Appellate Division of the Supreme Court of New York, Third Department
Jul 1, 1927
221 App. Div. 155 (N.Y. App. Div. 1927)

Opinion

July 1, 1927.

Appeal from State Industrial Board.

Jeremiah F. Connor, for the appellants.

Albert Ottinger, Attorney-General [ E.C. Aiken, Deputy Attorney-General, of counsel], for the State Industrial Board.


One question only is stressed upon this appeal. It is to test whether a claimant who is only partially disabled by an industrial accident and has developed an earning capacity by actual employment, may be awarded full compensation without regard to his actual earning capacity, during the period while he is attending a training school to learn a trade suitable to his physical condition under the rehabilitation provision of the Workmen's Compensation Law. (Workmen's Compensation Law, § 15, subd. 9.) Claimant received injuries to his foot and his spine which totally disabled him for a time. Later he became able to do light work, not involving stooping or heavy lifting. Awards for partial disability were awarded to him upon the basis of ten dollars a week earning capacity. Upon that earning capacity he was entitled to receive compensation at the rate of fifteen dollars and seventy-seven cents per week. Awards at that reduced rate were made and paid to January 15, 1926.
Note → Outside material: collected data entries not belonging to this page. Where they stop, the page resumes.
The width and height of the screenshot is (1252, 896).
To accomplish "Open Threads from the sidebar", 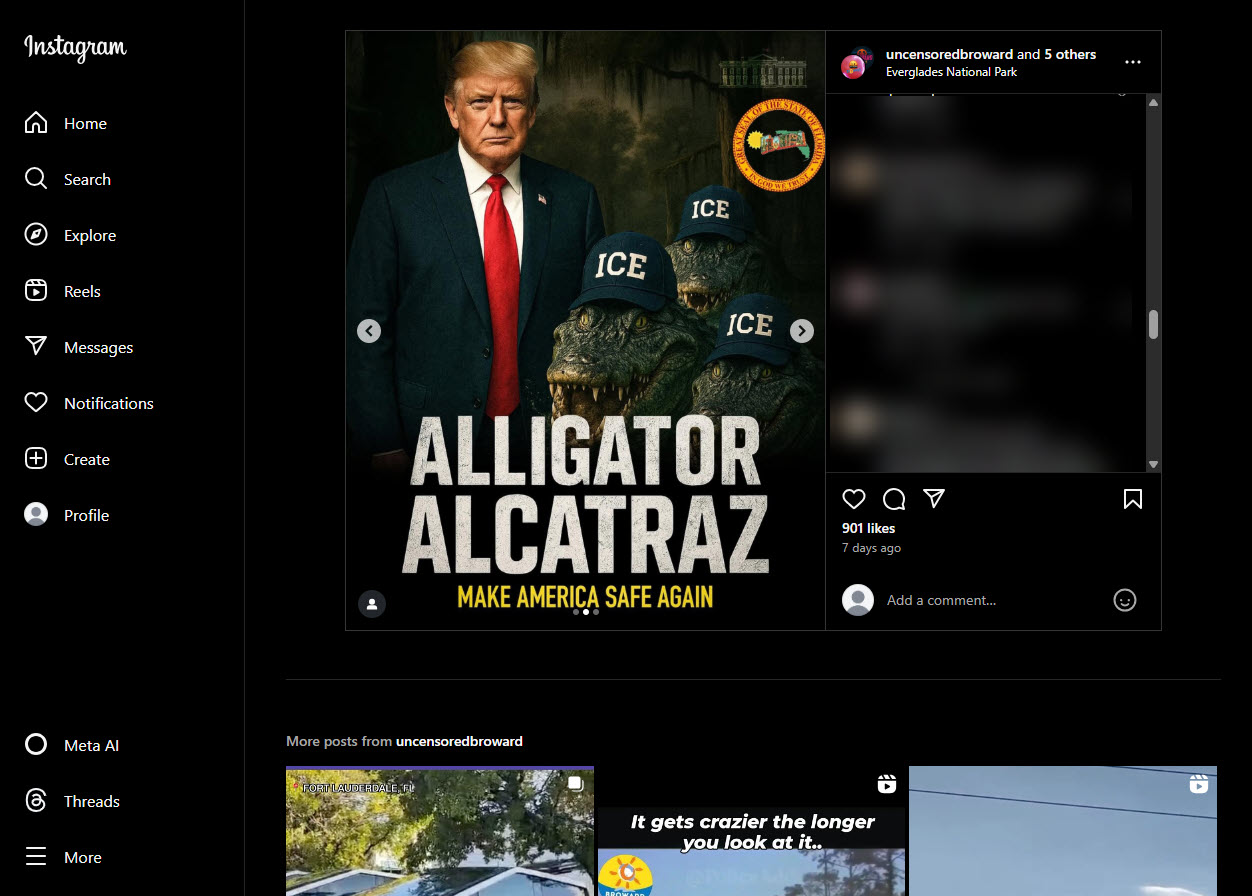I will point(92,800).
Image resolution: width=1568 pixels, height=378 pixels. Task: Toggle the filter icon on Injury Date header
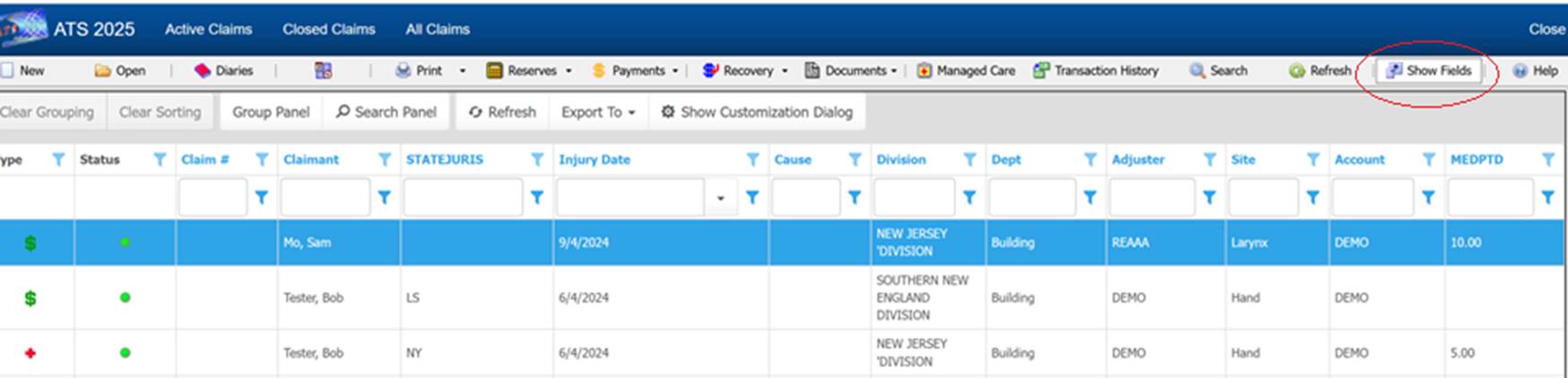(x=752, y=159)
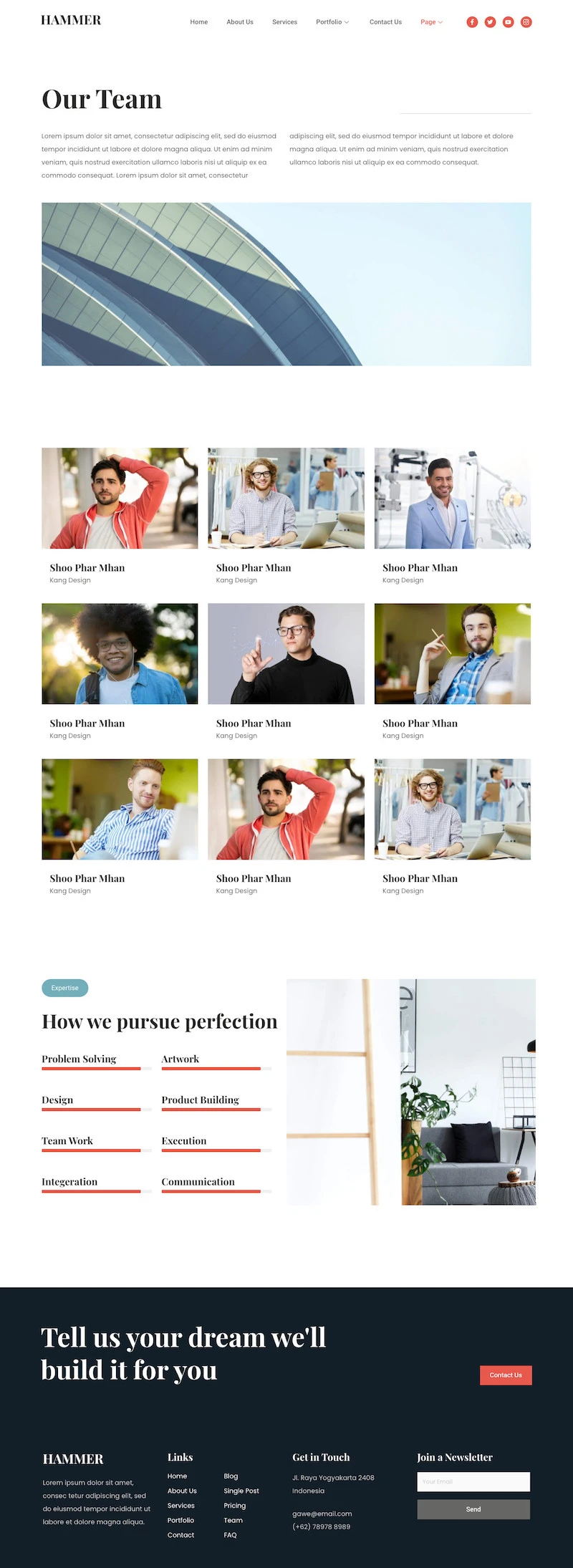Open Services in top navigation
This screenshot has width=573, height=1568.
pos(284,22)
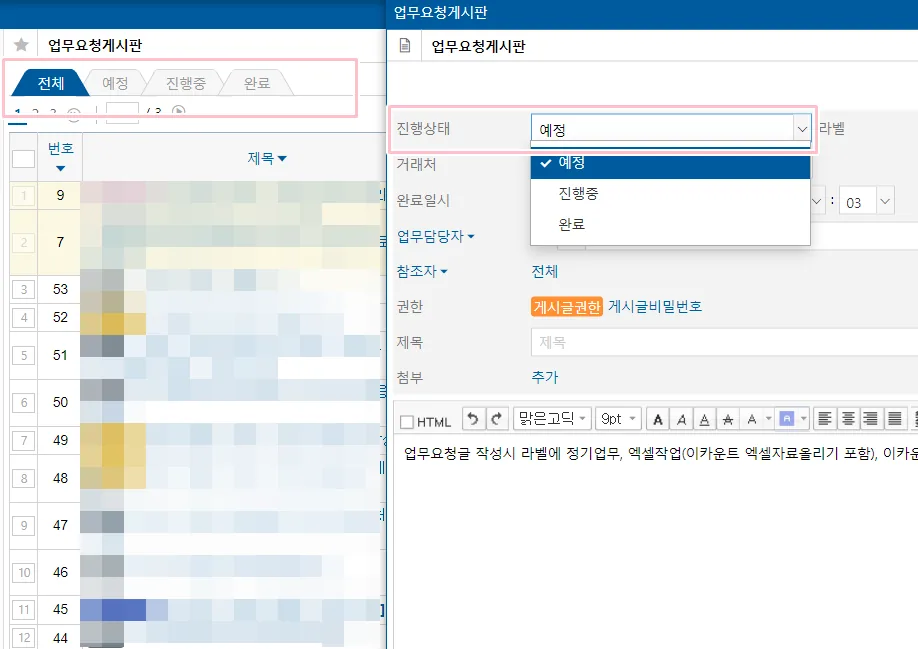Viewport: 918px width, 649px height.
Task: Apply bold text formatting
Action: pos(658,419)
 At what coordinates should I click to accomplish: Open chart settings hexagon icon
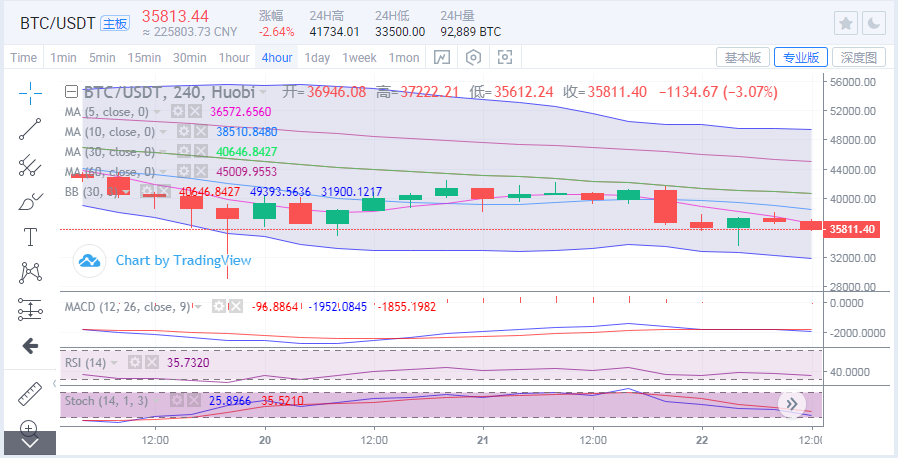[473, 57]
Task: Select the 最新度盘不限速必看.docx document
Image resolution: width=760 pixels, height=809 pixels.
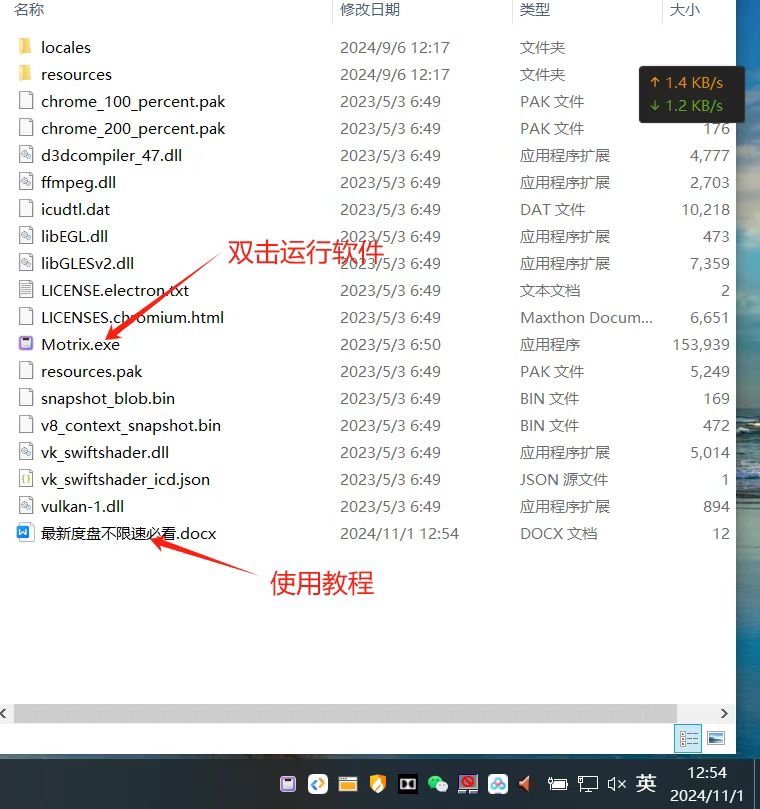Action: [x=128, y=533]
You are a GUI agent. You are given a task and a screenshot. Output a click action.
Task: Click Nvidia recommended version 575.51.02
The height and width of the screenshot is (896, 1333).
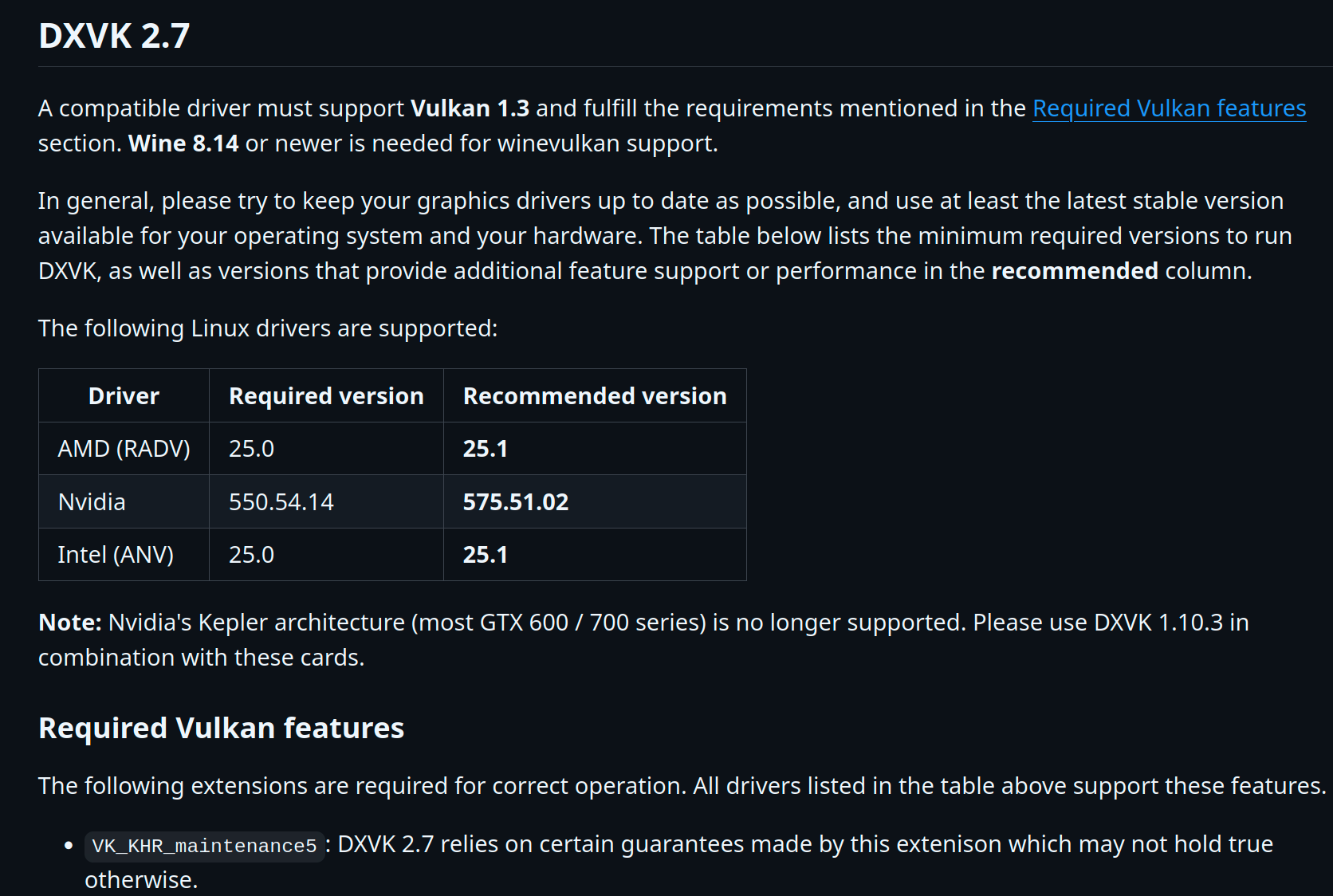[515, 502]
The Board has found that "claimant continued to work at a reduced rate, which was fixed at fifteen dollars and seventy-seven cents, until January 15, 1926, on which date claimant entered a training school to which he was referred by the Bureau of Rehabilitation of the Department of Labor of the State of New York and the Department of Education of the State of New York, in order to learn the trade of welder, which trade was selected by said Bureau as being the most suitable for said claimant, so that he might at some future date establish an earning capacity comparable with his age, general health and previous earnings before the accident, and has continued in said training school to the date of the last award herein, to wit, February 5, 1926; during which period claimant has been partially disabled but with no earning capacity." Compensation for that period was awarded at the full rate of twenty dollars per week instead of at the previous reduced rate of fifteen dollars and seventy-seven cents on the ground that while he had demonstrated an earning capacity and had been actually earning ten dollars a week, he could not continue to earn such wages while he was attending the training school. Concededly the finding of the Board that claimant, during this period of training, was "partially disabled but with no earning capacity" is not a pure finding of fact but a mixed finding of law and fact. The chairman of the Board has stated in her opinion: "I have held that although he was partially disabled he had no earning capacity during the period when he was in this training school as a disabled man." The theory of the chairman and of the Board must have been that he continued to have the same capacity to earn wages (because any other finding would have been without evidence to support it) but that while he was attending school he had no opportunity to earn wages. We think that is not the plan of the statute.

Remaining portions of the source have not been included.